» Data supplied:
Segment Open

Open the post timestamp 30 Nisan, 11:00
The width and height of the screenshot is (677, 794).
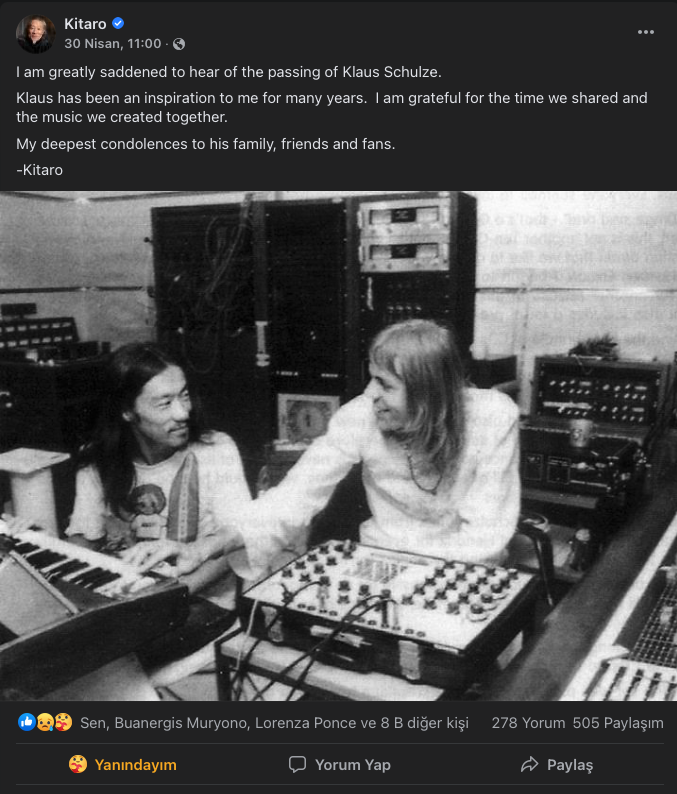(x=112, y=44)
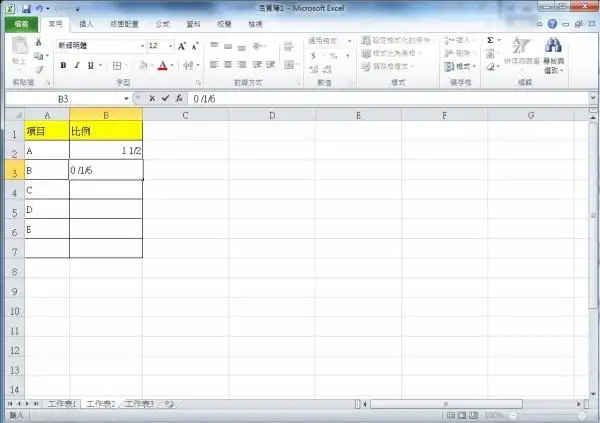
Task: Open the font name dropdown
Action: [x=139, y=46]
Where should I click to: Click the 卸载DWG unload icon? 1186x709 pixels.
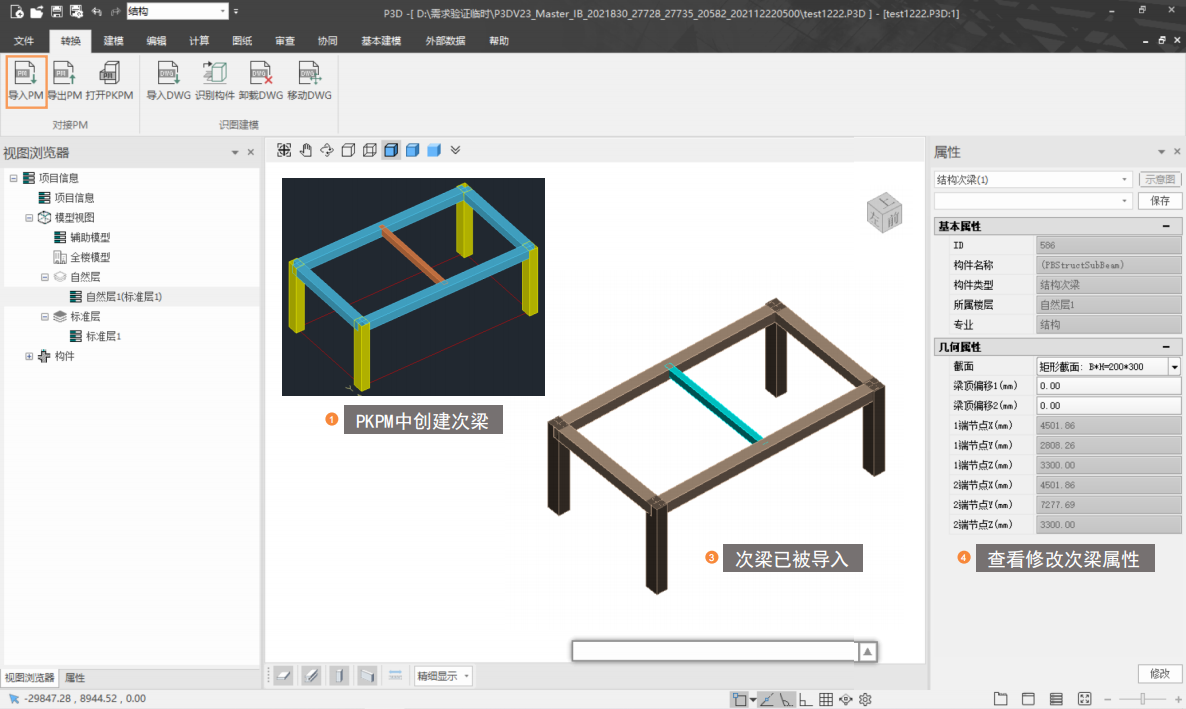[x=260, y=82]
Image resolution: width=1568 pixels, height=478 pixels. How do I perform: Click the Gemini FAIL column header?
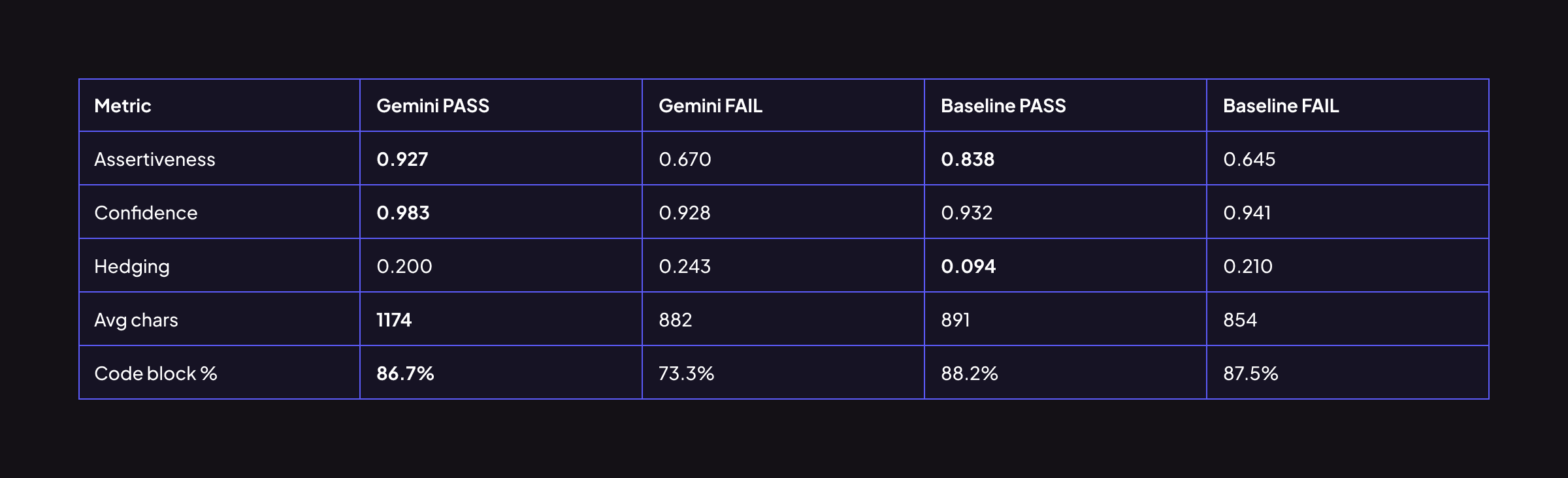[x=710, y=106]
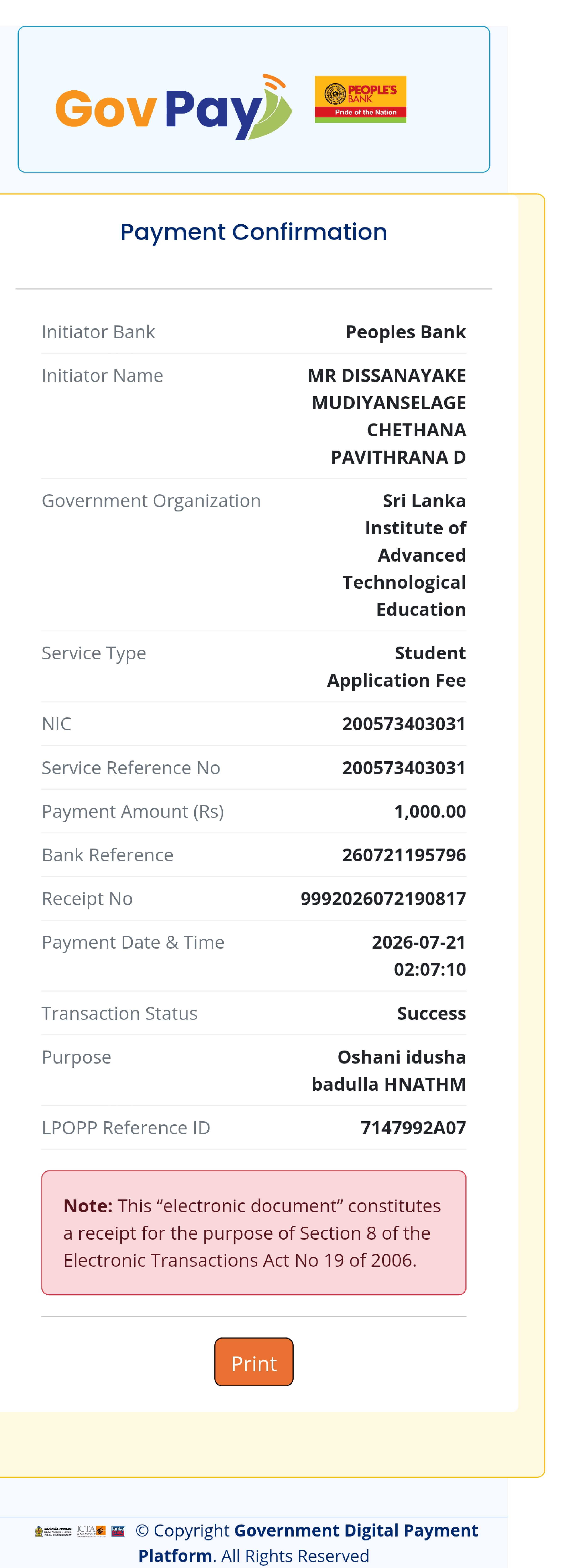Open the Ministry of Digital Economy emblem
This screenshot has height=1568, width=561.
click(53, 1531)
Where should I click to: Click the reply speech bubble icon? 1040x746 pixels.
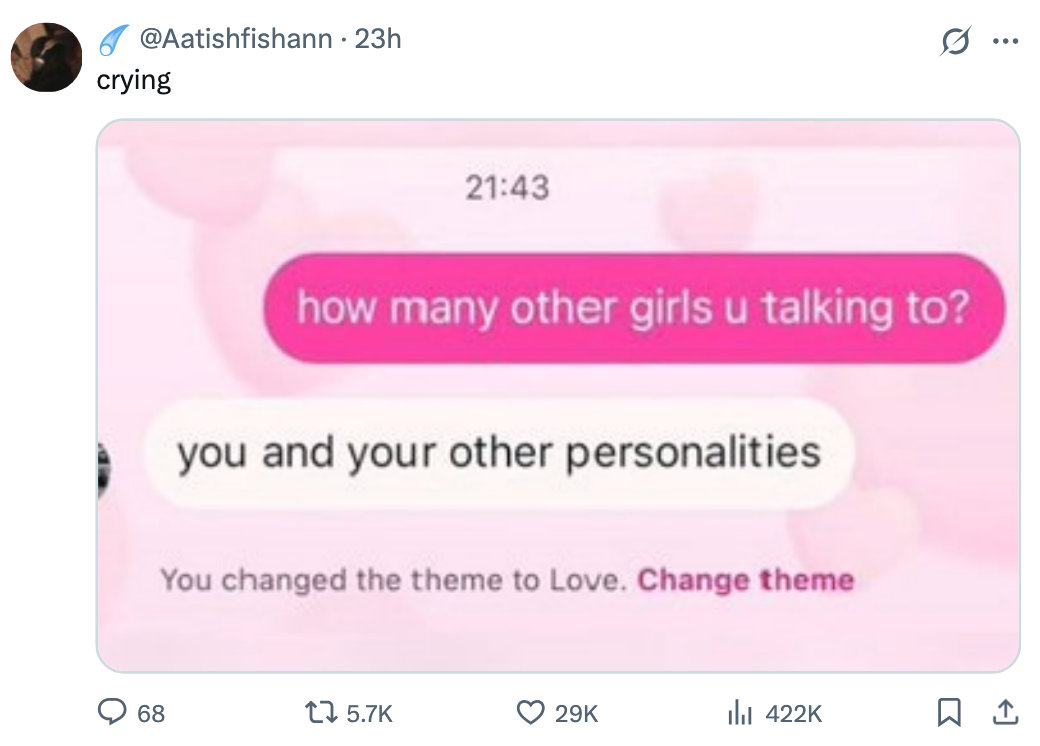click(x=110, y=712)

Segment Closed

» What the exercise asks: Reproduce, word for word, everything in the listing above except the pictures.

» Task output:
Open the post timestamp 30 Nisan, 11:00
The width and height of the screenshot is (677, 794).
(x=112, y=44)
Task: Open the font name dropdown
Action: [x=139, y=46]
Where should I click to: Click the 卸载DWG unload icon? 1186x709 pixels.
[x=260, y=82]
Image resolution: width=1568 pixels, height=478 pixels. How do I perform: Click the Gemini FAIL column header?
[x=710, y=106]
Open the Ministry of Digital Economy emblem
This screenshot has height=1568, width=561.
click(53, 1531)
Where should I click to: Click the reply speech bubble icon? 1040x746 pixels.
click(x=110, y=712)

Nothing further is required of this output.